Collected Stories by Donald Margulies, New Repertory Theatre, Arsenal Center for the Arts, 10/9/11-10/30/11.

Reviewed by Becca Kidwell

(Watertown, MA) Storytelling began as a way to pass on history and myths of a culture. In fact, some of the earliest stories were only credited when they were written down (for example, Homer with The Illiad and The Odyssey). Nowadays, even ideas are called into question. Birds can no longer Tweet ® and can only chirp due to Twitter receiving the trademark for the word “tweet”. Where do we draw the line? Are we the sum of our thoughts? Who owns the rights to what we learn and what influences us? New Rep’s production of Collected Stories examines these issues.

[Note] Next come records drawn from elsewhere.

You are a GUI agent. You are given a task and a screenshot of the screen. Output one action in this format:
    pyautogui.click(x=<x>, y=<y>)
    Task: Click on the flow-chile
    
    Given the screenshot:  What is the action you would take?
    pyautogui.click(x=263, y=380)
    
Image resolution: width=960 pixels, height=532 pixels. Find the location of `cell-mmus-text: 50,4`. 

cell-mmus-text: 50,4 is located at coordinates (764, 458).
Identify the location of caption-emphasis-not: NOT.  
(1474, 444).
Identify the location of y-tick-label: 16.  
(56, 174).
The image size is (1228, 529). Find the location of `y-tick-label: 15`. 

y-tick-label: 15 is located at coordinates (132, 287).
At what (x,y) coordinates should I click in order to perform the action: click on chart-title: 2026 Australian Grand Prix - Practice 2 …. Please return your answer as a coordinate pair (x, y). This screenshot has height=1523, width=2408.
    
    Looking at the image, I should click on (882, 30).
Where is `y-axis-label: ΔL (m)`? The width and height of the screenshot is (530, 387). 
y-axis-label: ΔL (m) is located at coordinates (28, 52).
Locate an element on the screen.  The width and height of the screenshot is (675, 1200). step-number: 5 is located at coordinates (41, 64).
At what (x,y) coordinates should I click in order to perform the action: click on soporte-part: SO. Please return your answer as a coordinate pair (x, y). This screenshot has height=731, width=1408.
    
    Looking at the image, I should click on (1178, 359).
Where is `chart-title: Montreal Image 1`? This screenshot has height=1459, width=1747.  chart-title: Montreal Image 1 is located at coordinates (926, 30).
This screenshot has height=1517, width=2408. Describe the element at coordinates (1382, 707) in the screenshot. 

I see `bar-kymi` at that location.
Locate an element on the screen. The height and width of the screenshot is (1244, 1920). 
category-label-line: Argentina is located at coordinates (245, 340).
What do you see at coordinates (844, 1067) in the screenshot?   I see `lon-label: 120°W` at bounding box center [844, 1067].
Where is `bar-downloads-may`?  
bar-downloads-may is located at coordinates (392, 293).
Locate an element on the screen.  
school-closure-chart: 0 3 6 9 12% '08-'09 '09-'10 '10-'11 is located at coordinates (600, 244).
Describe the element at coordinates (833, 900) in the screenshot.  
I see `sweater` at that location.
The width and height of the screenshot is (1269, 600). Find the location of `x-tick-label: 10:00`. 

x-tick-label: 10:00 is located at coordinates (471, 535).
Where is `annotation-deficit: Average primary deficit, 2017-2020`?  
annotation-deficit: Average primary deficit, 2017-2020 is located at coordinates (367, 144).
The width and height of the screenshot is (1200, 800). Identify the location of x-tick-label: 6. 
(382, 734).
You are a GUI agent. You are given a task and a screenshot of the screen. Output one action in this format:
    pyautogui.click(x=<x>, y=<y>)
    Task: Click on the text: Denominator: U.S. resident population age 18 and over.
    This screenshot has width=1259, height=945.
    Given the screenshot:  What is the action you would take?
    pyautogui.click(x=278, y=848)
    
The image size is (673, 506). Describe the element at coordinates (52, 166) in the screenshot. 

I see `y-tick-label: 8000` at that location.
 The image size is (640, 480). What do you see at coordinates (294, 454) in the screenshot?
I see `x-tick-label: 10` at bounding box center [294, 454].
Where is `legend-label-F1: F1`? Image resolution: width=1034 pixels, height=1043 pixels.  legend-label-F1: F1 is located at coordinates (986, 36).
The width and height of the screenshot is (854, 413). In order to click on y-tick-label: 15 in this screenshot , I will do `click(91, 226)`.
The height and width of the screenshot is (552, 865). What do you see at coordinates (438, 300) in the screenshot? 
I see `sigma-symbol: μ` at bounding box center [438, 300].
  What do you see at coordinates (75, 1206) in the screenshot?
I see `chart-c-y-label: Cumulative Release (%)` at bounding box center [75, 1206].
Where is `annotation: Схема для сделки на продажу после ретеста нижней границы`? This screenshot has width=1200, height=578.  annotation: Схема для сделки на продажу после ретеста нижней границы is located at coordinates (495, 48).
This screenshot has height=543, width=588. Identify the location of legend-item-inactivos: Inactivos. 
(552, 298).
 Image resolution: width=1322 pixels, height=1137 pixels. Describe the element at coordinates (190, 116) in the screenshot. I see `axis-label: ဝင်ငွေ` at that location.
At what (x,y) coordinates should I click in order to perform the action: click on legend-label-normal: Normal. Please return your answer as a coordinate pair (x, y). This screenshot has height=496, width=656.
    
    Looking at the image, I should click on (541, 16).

Ruth Steiner (Bobbie Steinbach) and Lisa Morrison (Liz Hayes) have a mentor-student relationship that spans several years. Liz Hayes gives Lisa the innocence and insecurity of a new writer desperately wanting approval from the writer she admires. Lisa Morrison arrives completely receptive and pliable to whatever Ruth suggests. However, through arguments and achievements, Lisa becomes more comfortable with her own voice. From scene to scene, Hayes keeps the core innocence but also displays growth in confidence and independence. By the end, Lisa Morrison has become a successful writer because of her relationship with Ruth.

Bobbie Steinbach plays the cantankerous Ruth Steiner. Steinbach provides the austerity and grit for the seasoned professor/author. Without any blatant actions, Steinbach unmasks her character’s weakness and insecurity. Ruth pretends to not like her pupil’s fawning, but in fact thrives on it. With her guidance, Lisa becomes a strong, independent author; however, this loss of control leaves Ruth indignant that her student seems to no longer need her and has appropriated Ruth’s influence.

Collected Stories is an interesting study on relationships with no easy answers or moral. Bobbie Steinbach and Liz Hayes both evoke sympathies for their characters; most likely the audience will side with the character they are closest with. New Repertory Theatre provides for a night of deep contemplation of identity and influence.